_Your task_
Below are the entries; give again exactly the lines from the one mentioning "Task: Click the Version string value icon" through the one mentioning "has width=1568, height=368.", inclusive.

•••

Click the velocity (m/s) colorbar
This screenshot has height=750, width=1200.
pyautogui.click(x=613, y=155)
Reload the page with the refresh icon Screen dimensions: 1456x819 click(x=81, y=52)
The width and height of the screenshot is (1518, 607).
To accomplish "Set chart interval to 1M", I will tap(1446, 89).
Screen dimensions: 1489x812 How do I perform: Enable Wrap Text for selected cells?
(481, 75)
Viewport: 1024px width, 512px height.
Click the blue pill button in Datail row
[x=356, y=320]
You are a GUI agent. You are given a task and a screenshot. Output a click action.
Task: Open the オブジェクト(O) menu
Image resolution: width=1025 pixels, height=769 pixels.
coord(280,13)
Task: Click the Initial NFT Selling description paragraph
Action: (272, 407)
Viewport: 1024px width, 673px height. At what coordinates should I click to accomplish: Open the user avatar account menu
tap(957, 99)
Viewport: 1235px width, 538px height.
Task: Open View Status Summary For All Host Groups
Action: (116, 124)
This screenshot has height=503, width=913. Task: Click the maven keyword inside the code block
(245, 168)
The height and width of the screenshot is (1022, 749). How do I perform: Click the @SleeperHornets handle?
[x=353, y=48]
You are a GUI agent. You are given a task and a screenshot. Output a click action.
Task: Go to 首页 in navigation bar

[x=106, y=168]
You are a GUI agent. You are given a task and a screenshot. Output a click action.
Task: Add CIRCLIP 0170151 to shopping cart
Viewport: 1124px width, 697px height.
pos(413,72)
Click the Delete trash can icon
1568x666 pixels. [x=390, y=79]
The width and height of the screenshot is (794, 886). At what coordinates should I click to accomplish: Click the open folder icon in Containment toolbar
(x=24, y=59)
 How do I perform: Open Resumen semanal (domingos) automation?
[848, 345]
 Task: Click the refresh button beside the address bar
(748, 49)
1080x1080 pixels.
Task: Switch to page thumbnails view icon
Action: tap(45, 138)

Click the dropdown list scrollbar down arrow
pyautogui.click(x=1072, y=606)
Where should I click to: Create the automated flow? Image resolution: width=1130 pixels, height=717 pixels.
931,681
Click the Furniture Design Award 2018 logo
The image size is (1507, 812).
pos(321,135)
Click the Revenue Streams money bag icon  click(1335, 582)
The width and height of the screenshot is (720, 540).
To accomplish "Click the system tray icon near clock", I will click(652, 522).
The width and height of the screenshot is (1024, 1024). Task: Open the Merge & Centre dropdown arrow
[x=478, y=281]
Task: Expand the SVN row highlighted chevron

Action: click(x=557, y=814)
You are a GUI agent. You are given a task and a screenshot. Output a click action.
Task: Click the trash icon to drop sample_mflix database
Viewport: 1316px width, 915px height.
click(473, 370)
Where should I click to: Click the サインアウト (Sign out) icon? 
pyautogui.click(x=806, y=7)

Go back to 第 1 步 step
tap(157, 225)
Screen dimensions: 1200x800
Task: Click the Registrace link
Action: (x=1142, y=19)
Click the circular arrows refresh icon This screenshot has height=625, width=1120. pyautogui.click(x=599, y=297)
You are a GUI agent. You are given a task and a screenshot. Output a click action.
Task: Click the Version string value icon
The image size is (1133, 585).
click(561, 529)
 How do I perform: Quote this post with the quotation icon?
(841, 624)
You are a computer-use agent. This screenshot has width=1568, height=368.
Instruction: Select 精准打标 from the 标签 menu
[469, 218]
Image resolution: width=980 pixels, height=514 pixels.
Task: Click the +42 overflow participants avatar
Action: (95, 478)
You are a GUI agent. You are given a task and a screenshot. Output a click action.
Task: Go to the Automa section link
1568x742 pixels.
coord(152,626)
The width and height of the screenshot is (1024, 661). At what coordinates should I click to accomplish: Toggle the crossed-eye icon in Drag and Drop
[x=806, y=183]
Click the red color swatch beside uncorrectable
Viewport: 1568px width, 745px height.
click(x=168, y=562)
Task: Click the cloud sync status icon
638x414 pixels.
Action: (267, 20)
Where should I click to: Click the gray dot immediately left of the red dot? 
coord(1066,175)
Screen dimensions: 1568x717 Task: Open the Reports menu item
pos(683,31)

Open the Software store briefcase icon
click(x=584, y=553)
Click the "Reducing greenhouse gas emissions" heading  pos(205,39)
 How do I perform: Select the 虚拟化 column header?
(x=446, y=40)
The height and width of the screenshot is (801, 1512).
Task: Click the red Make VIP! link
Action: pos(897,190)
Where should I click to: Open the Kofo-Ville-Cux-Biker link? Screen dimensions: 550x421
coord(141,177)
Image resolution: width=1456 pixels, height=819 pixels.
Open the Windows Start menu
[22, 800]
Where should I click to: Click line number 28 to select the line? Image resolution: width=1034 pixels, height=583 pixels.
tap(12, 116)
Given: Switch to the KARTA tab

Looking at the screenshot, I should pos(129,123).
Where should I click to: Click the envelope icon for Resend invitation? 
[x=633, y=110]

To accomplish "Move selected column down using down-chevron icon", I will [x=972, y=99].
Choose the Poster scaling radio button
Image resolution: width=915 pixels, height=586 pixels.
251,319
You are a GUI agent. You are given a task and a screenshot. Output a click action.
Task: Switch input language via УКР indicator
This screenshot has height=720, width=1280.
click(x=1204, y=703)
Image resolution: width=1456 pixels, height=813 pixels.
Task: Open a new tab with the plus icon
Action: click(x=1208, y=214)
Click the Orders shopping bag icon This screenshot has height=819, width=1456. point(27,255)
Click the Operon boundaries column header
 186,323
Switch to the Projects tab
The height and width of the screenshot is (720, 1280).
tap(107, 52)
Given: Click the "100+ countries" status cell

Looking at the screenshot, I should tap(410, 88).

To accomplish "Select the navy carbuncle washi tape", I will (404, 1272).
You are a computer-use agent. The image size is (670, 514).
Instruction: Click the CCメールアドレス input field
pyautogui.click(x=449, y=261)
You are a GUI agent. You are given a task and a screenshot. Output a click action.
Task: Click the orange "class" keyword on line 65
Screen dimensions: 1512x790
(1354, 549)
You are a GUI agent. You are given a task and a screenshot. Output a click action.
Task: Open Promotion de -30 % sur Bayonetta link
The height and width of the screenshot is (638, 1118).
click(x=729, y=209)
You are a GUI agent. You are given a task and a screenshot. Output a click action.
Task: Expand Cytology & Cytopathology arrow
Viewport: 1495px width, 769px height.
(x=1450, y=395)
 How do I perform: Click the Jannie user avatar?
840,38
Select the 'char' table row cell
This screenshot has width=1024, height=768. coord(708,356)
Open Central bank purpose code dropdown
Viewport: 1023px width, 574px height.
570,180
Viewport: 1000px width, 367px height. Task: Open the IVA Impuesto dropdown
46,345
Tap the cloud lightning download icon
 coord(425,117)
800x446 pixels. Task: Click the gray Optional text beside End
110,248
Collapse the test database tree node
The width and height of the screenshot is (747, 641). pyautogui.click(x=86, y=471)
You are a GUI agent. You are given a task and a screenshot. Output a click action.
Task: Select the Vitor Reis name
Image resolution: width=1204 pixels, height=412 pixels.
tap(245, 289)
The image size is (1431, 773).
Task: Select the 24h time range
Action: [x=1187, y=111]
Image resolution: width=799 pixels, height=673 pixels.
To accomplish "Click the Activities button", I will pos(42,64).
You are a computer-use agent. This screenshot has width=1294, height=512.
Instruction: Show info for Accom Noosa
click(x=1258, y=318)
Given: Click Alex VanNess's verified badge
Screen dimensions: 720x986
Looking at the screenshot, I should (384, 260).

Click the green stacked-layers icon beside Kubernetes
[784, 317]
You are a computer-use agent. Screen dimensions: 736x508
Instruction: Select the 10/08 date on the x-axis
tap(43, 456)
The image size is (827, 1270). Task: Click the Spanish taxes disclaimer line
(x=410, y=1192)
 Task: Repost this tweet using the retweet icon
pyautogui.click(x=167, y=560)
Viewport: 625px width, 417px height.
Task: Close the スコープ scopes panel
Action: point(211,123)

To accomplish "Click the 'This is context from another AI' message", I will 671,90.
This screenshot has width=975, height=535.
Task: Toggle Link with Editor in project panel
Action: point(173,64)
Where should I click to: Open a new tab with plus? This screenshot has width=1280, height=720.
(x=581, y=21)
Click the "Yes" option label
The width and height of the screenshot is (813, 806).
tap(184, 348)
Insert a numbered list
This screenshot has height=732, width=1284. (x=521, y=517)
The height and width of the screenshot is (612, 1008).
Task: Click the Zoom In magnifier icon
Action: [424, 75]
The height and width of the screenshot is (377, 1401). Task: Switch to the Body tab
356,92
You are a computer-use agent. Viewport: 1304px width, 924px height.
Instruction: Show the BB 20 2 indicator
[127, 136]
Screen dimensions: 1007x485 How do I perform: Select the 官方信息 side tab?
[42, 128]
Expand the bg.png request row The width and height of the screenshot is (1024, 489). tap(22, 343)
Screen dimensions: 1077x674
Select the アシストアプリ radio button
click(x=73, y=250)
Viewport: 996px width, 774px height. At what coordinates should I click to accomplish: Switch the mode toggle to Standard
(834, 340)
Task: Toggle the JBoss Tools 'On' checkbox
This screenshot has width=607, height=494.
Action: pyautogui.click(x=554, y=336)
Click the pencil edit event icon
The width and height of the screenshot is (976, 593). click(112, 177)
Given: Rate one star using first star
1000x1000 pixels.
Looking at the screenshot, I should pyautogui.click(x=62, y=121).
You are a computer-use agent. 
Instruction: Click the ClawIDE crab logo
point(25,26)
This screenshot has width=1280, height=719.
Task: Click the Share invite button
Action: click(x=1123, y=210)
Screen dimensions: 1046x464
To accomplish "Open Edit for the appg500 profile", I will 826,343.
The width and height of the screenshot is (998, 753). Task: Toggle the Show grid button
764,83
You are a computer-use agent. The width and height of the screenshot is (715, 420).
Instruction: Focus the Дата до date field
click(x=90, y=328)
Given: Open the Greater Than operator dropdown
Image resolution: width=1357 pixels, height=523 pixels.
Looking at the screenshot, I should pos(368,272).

•••

_Exercise answer_
Task: Click the Version string value icon
The image size is (1133, 585).
click(561, 529)
 How do I perform: Quote this post with the quotation icon?
(841, 624)
You are a computer-use agent. This screenshot has width=1568, height=368.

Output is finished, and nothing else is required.